The TEEHR Timeseries table schema includes fields:

  • reference_time

  • value_time

  • configuration_name

  • unit_name

  • variable_name

  • value

  • location_id

order_by(fields: str | StrEnum | List[str | StrEnum])#

Apply an order_by.

Parameters:

fields (Union[str, StrEnum, List[Union[str, StrEnum]]]) – The fields to order the query by. The fields can be a string, StrEnum or a list of any of these. The fields will be ordered in the order they are provided.

Returns:

self (BaseTable or subclass of BaseTable)

Examples

Order by string:

>>> ts_df = ev.primary_timeseries.order_by("value_time").to_df()

Order by StrEnum:

>>> from teehr.querying.field_enums import TimeseriesFields
>>> ts_df = ev.primary_timeseries.order_by(
>>>     TimeseriesFields.value_time
>>> ).to_pandas()
query(filters: str | dict | FilterBaseModel | List[str | dict | FilterBaseModel] | None = None, order_by: str | StrEnum | List[str | StrEnum] | None = None)#

Run a query against the table with filters and order_by.

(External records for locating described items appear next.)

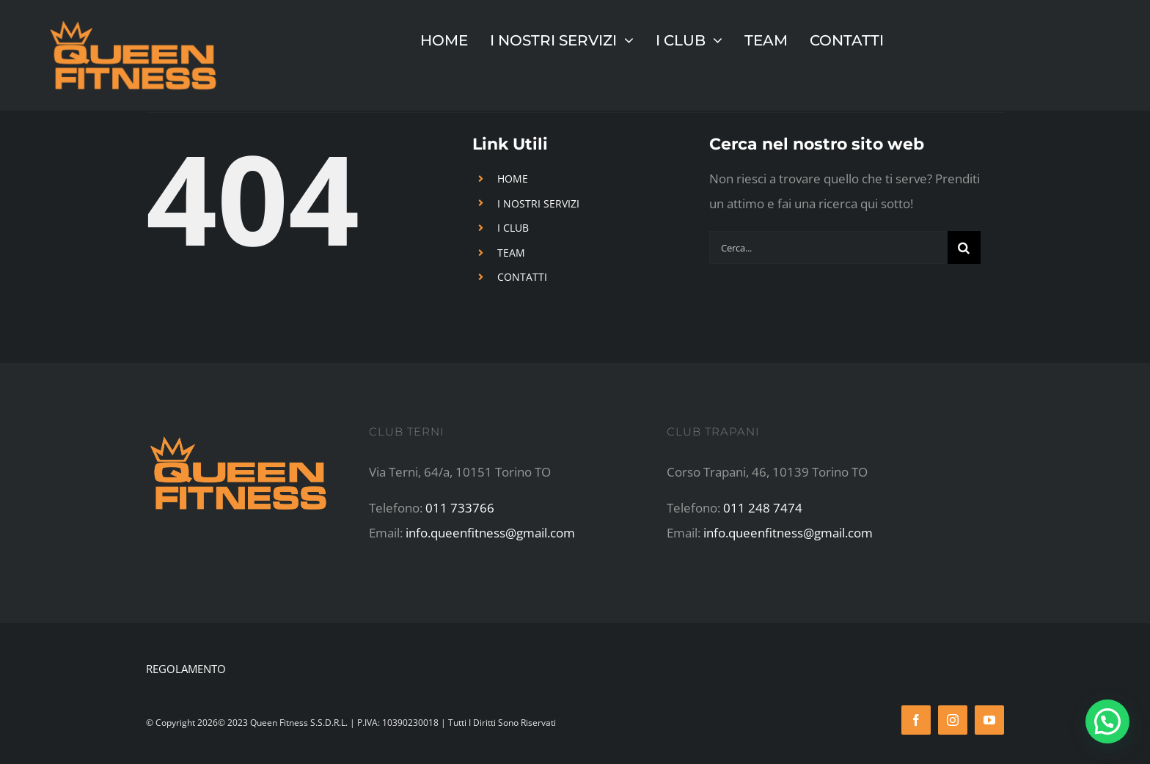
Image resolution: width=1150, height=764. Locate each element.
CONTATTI (522, 277)
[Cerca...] (828, 247)
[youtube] (989, 720)
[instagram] (952, 720)
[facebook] (916, 720)
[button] (1107, 721)
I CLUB (513, 228)
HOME (512, 179)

In general a user will either use the query methods or the filter and order_by methods. The query method is a convenience method that will apply filters and order_by in a single call.

Parameters:
  • filters (Union[) – str, dict, FilterBaseModel,

    List[Union[str, dict, FilterBaseModel]]

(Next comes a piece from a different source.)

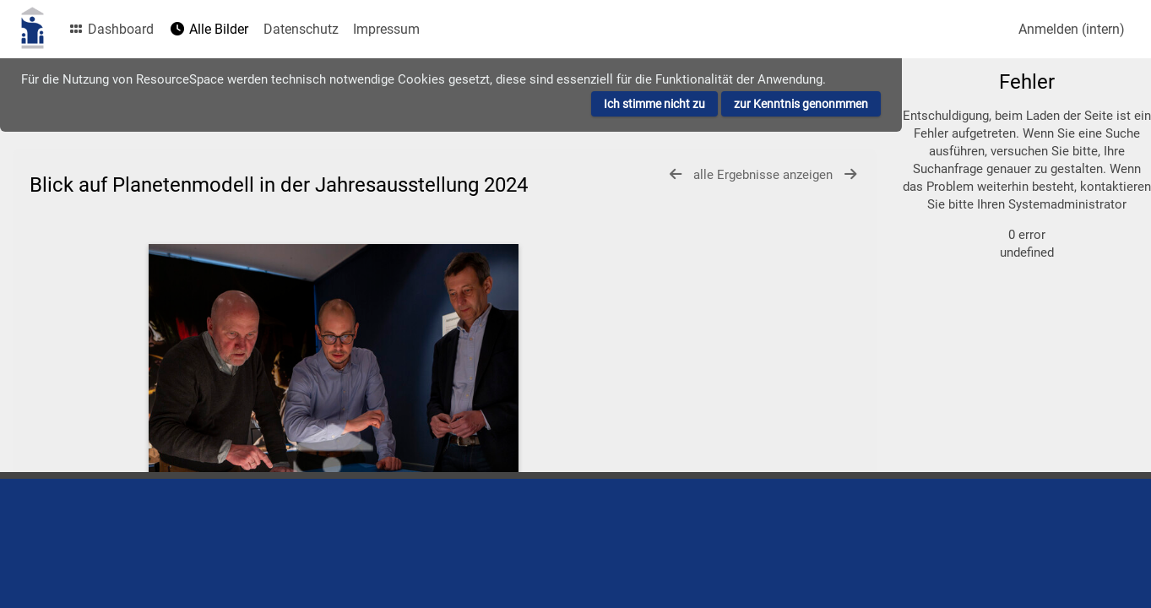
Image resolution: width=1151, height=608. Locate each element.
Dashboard (111, 29)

    ] The filters to apply to the query. The filters can be an SQL string, dictionary, FilterBaseModel or a list of any of these. The filters will be applied in the order they are provided.

  • order_by (Union[str, List[str], StrEnum, List[StrEnum]]) – The fields to order the query by. The fields can be a string, StrEnum or a list of any of these. The fields will be ordered in the order they are provided.

Returns:

self (BaseTable or subclass of BaseTable)

Examples

Filters as dictionaries:

>>> ts_df = ev.primary_timeseries.query(
>>>     filters=[
>>>         {
>>>             "column": "value_time",
>>>             "operator": ">",
>>>             "value": "2022-01-01",
>>>         },
>>>         {
>>>             "column": "value_time",
>>>             "operator": "<",
>>>             "value": "2022-01-02",
>>>         },
>>>         {
>>>             "column": "location_id",
>>>             "operator": "=",
>>>             "value": "gage-C",
>>>         },
>>>     ],
>>>     order_by=["location_id", "value_time"]
>>> ).to_pandas()

Filters as SQL strings:

>>> ts_df = ev.primary_timeseries.query(
>>>     filters=[
>>>         "value_time > '2022-01-01'",
>>>         "value_time < '2022-01-02'",
>>>         "location_id = 'gage-C'"
>>>     ],
>>>     order_by=["location_id", "value_time"]
>>> ).to_pandas()

Filters as FilterBaseModels:

>>> from teehr.models.filters import TimeseriesFilter
>>> from teehr.models.filters import FilterOperators
>>>
>>> fields = ev.primary_timeseries.field_enum()
>>> ts_df = ev.primary_timeseries.query(
>>>     filters=[
>>>         TimeseriesFilter(
>>>             column=fields.value_time,
>>>             operator=FilterOperators.gt,
>>>             value="2022-01-01",
>>>         ),
>>>         TimeseriesFilter(
>>>             column=fields.value_time,
>>>             operator=FilterOperators.lt,
>>>             value="2022-01-02",
>>>         ),
>>>         TimeseriesFilter(
>>>             column=fields.location_id,
>>>             operator=FilterOperators.eq,
>>>             value="gage-C",
>>>         ),
>>> ]).to_pandas()
to_geopandas()#

Return GeoPandas DataFrame.

to_pandas()#

Return Pandas DataFrame for Primary Timeseries.

to_sdf()#

Return PySpark DataFrame.

The PySpark DataFrame can be further processed using PySpark. Note, PySpark DataFrames are lazy and will not be executed until an action is called. For example, calling show(), collect() or toPandas(). This can be useful for further processing or analysis, for example,

>>> ts_sdf = ev.primary_timeseries.query(
>>>     filters=[
>>>         "value_time > '2022-01-01'",
>>>         "value_time < '2022-01-02'",
>>>         "location_id = 'gage-C'"
>>>     ]
>>> ).to_sdf()
>>> ts_df = (
>>>     ts_sdf.select("value_time", "location_id", "value")
>>>    .orderBy("value").toPandas()
>>> )
>>> ts_df.head()
validate()#

Validate the dataset table against the schema.